> _EXERCISE_:
Copy every one of these rows below word for word.

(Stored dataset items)
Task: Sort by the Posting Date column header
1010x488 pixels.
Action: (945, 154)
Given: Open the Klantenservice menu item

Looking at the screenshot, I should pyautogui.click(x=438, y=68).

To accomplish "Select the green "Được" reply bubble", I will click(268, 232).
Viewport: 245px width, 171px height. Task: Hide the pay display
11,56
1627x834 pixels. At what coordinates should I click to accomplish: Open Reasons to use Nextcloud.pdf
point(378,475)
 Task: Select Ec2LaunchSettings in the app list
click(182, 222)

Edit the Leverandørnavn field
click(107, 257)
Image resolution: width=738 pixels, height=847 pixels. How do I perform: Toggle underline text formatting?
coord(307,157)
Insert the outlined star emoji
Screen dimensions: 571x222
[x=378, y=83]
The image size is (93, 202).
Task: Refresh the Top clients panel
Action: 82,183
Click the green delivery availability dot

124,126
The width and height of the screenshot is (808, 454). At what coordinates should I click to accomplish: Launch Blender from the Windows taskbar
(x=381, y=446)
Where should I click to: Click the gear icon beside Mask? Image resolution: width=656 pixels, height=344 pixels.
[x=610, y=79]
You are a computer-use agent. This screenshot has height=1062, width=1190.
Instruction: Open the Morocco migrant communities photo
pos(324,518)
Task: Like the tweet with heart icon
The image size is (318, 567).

> _TASK OUTPUT_:
Task: Sort by the Posting Date column header
1010x488 pixels.
Action: (945, 154)
Given: Open the Klantenservice menu item

Looking at the screenshot, I should pyautogui.click(x=438, y=68).

To accomplish "Select the green "Được" reply bubble", I will click(268, 232).
Viewport: 245px width, 171px height. Task: Hide the pay display
11,56
1627x834 pixels. At what coordinates should I click to accomplish: Open Reasons to use Nextcloud.pdf
point(378,475)
 Task: Select Ec2LaunchSettings in the app list
click(182, 222)

Edit the Leverandørnavn field
click(107, 257)
Image resolution: width=738 pixels, height=847 pixels. How do I perform: Toggle underline text formatting?
coord(307,157)
Insert the outlined star emoji
Screen dimensions: 571x222
[x=378, y=83]
The image size is (93, 202).
Task: Refresh the Top clients panel
Action: 82,183
Click the green delivery availability dot

124,126
The width and height of the screenshot is (808, 454). At what coordinates should I click to accomplish: Launch Blender from the Windows taskbar
(x=381, y=446)
Where should I click to: Click the gear icon beside Mask? Image resolution: width=656 pixels, height=344 pixels.
[x=610, y=79]
You are a computer-use agent. This screenshot has height=1062, width=1190.
Instruction: Open the Morocco migrant communities photo
pos(324,518)
Task: Like the tweet with heart icon
The image size is (318, 567).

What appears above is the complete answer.